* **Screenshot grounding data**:
━━━━━━━━━━━━━━━━━━━━

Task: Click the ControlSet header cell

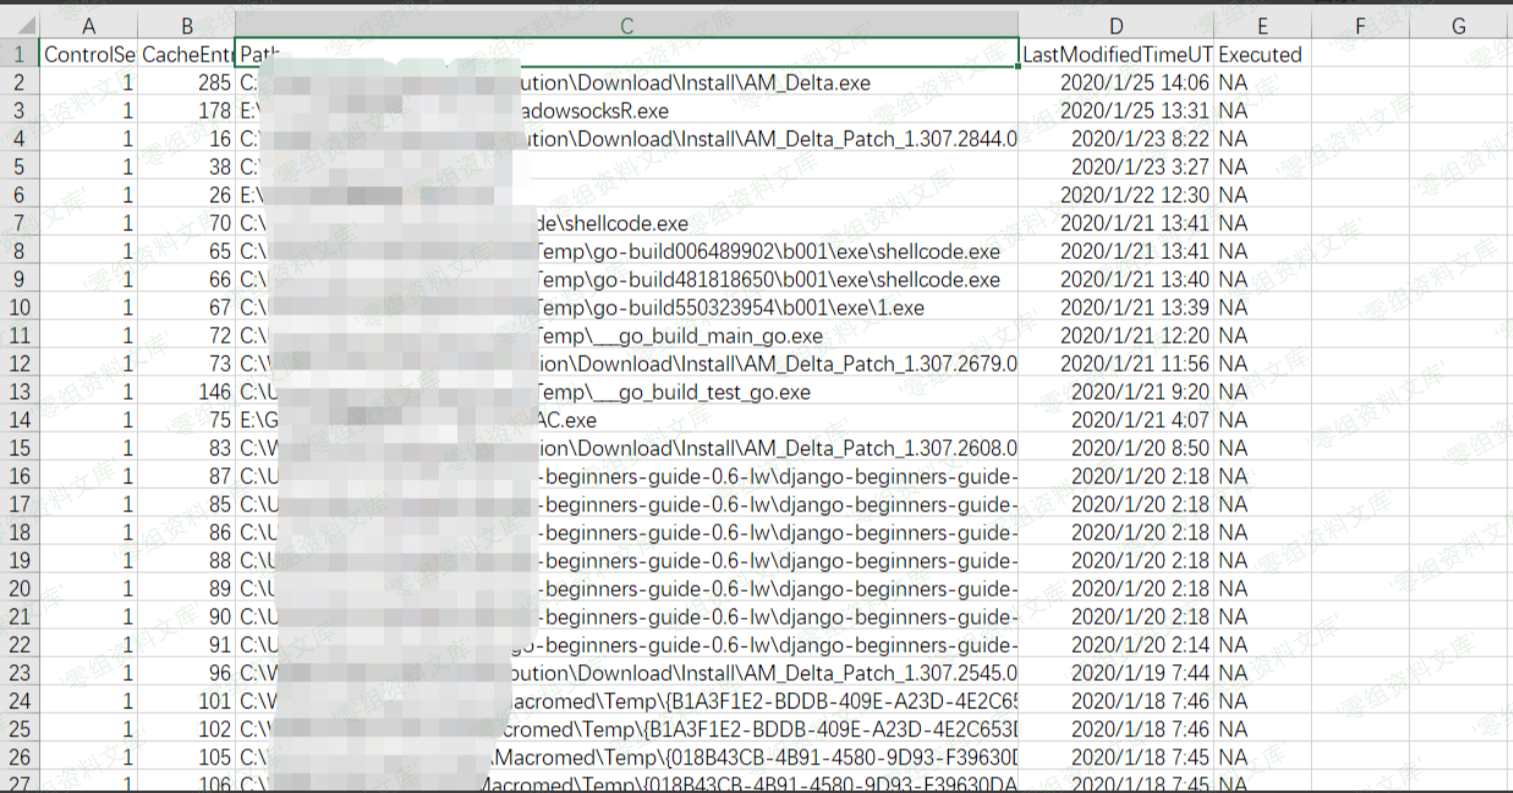Action: (x=88, y=54)
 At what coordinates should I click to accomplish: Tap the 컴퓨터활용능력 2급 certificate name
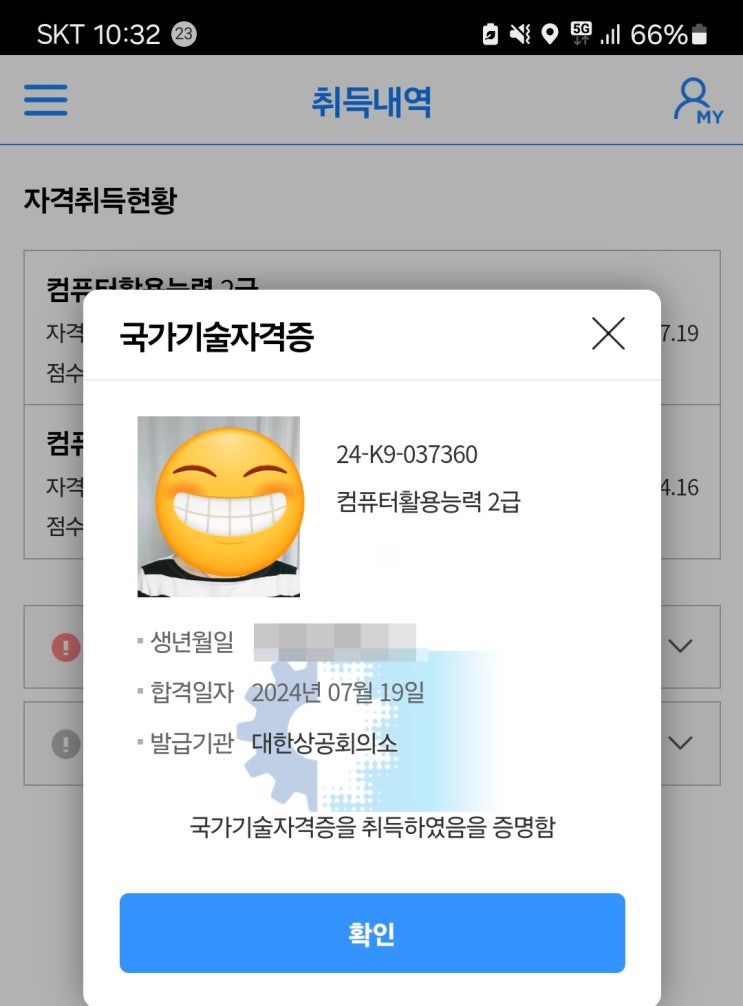429,502
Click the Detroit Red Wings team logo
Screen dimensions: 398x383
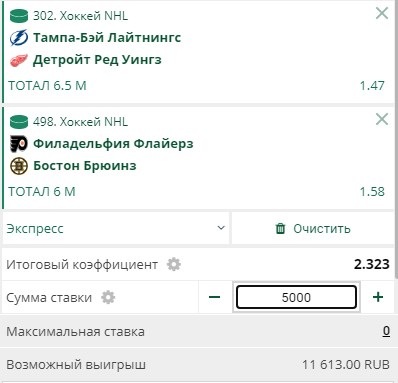[19, 60]
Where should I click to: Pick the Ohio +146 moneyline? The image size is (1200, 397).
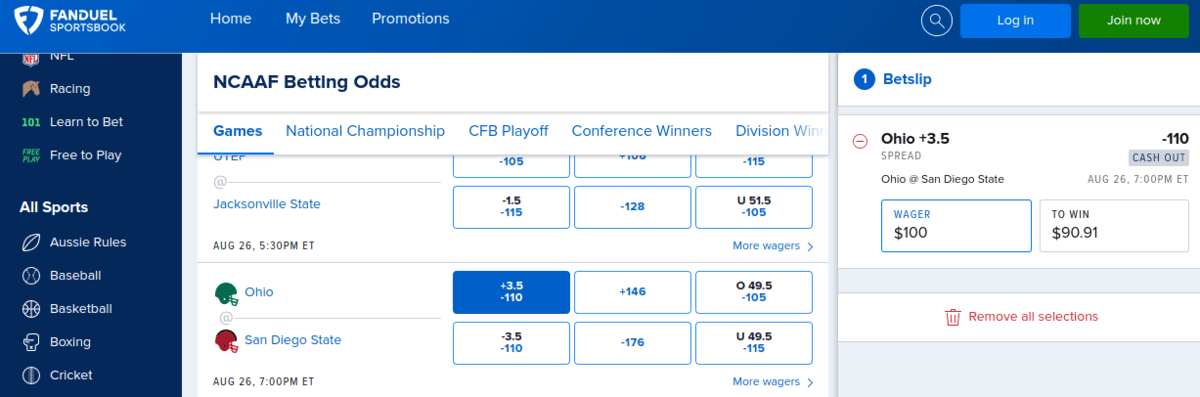point(632,292)
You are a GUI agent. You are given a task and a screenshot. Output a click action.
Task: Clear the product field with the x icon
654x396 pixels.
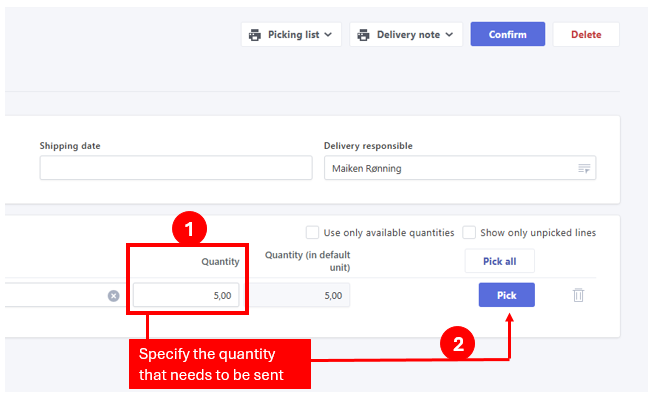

━━━━━━━━━━━━━━━━━━━━

* **EXERCISE INSTRUCTIONS**: Repeat the data in full, exactly as it stands, but drop every picture.

* **FINISHED EXERCISE**:
Task: Click the ControlSet header cell

Action: (x=88, y=54)
 At what coordinates should I click to accomplish: Tap the 컴퓨터활용능력 2급 certificate name
429,502
Click the Detroit Red Wings team logo
Screen dimensions: 398x383
[19, 60]
Where should I click to: Pick the Ohio +146 moneyline? The image size is (1200, 397).
point(632,292)
You are a GUI agent. You are given a task and a screenshot. Output a click action.
Task: Clear the product field with the x icon
654x396 pixels.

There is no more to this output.